For now, this is the best way to profile GPU codes using TinyProfiler. If you require further profiling detail, use nvprof.

Performance Tips

Here are some helpful performance tips to keep in mind when working with AMReX for GPUs:

  • To obtain the best performance when using CUDA kernel launches, all device functions called within the launch region should be inlined. Inlined functions use substantially fewer registers, freeing up GPU resources to perform other tasks. This increases parallel performance and greatly reduces runtime. Functions are written inline by putting their definitions in the .H file and using the AMREX_FORCE_INLINE AMReX macro. Examples can be found in in the Launch tutorial. For example:

AMREX_GPU_DEVICE
AMREX_FORCE_INLINE
void plusone_cudacpp (amrex::Box const& bx, amrex::FArrayBox& fab)
{
    ...
}
  • Pay attention to what GPUs your job scheduler is assigning to each MPI rank. In most cases you’ll achieve the best performance when a single MPI rank is assigned to each GPU, and has boxes large enough to saturate that GPU’s compute capacity. While there are some cases where multiple MPI ranks per GPU can make sense (typically this would be when you have some portion of your code that is not GPU accelerated and want to have many MPI ranks to make that part faster), this is probably the minority of cases. For example, on OLCF Summit you would want to ensure that your resource sets contain one MPI rank and GPU each, using jsrun -n N -a 1 -c 7 -g 1, where N is the total number of MPI ranks/GPUs you want to use. (See the OLCF [job step viewer](https://jobstepviewer.olcf.ornl.gov/) for more information.)
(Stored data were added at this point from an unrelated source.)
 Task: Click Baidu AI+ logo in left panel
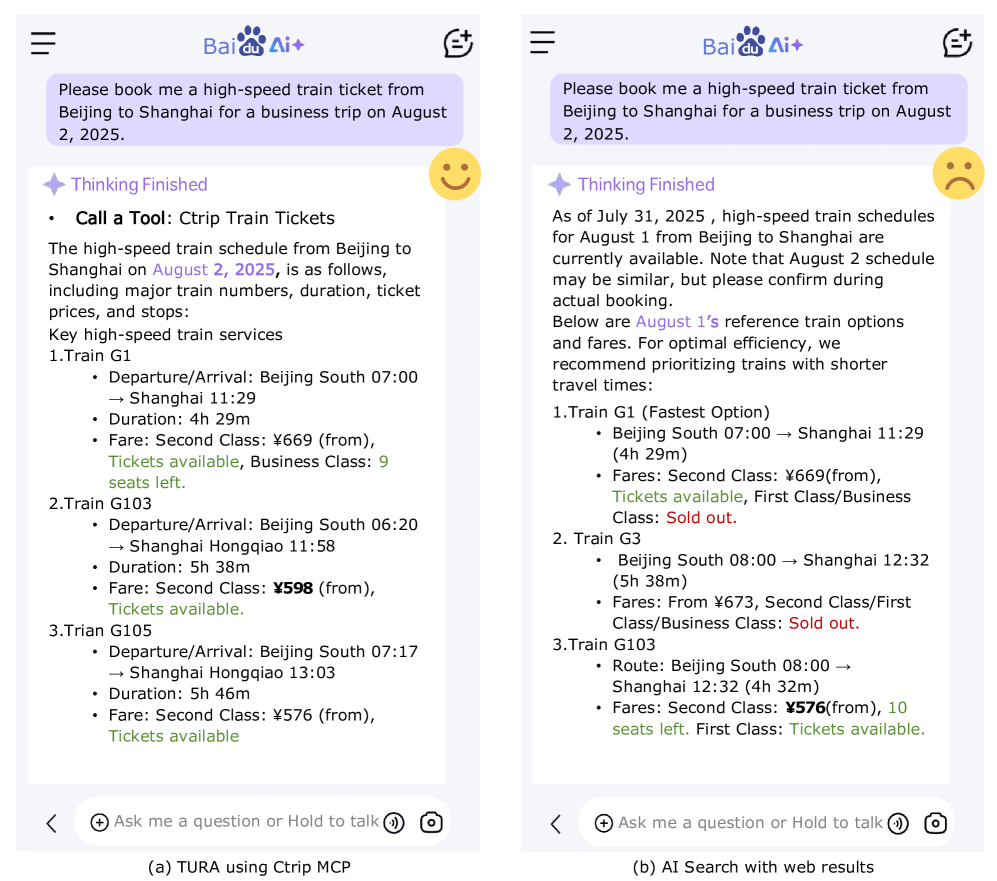coord(254,44)
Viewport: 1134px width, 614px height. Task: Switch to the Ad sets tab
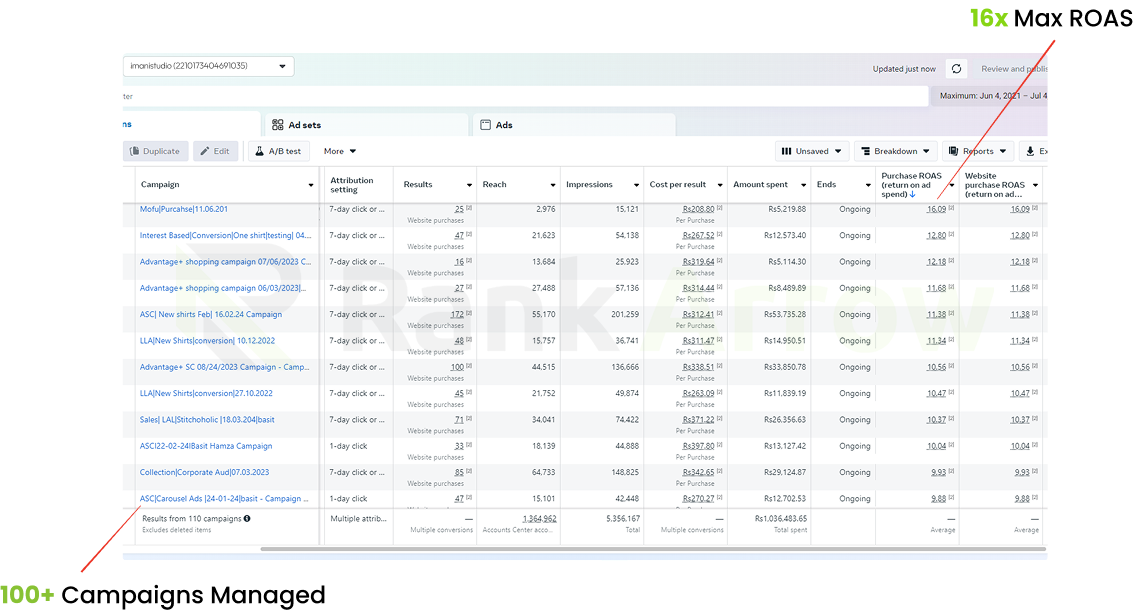[x=304, y=125]
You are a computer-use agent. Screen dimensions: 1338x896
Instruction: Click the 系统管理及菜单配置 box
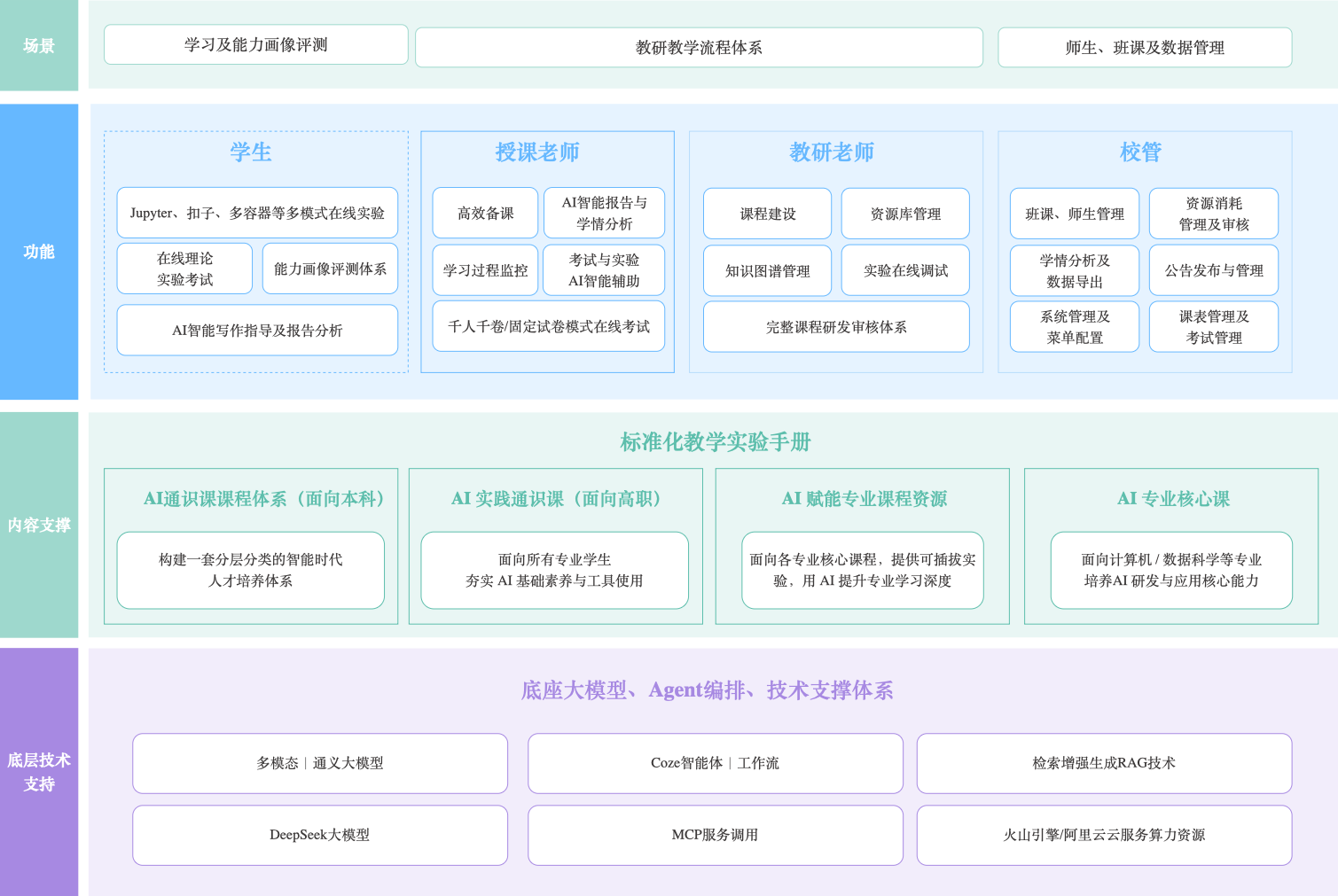click(x=1075, y=327)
    Conversely, if you choose to have multiple GPUs visible to each MPI rank, AMReX will attempt to do the best job it can assigning MPI ranks to GPUs by doing round robin assignment. This may be suboptimal because this assignment scheme would not be aware of locality benefits that come from having an MPI rank be on the same socket as the GPU it is managing.

Inputs Parameters

The following inputs parameters control the behavior of amrex when running on GPUs. They should be prefaced by “amrex” in your inputs file.

Description

Type

Default

use_gpu_aware_mpi

Whether to use GPU memory for communication buffers during MPI calls. If true, the buffers will use device memory. If false (i.e., 0), they will use pinned memory. In practice, we find it is not always worth it to use GPU aware MPI.

Bool

0

abort_on_out_of_gpu_memory

If the size of free memory on the GPU is less than the size of a requested allocation, AMReX will call AMReX::Abort() with an error describing how much free memory there is and what was requested.

Bool

0

the_arena_is_managed

Whether The_Arena() allocates managed memory.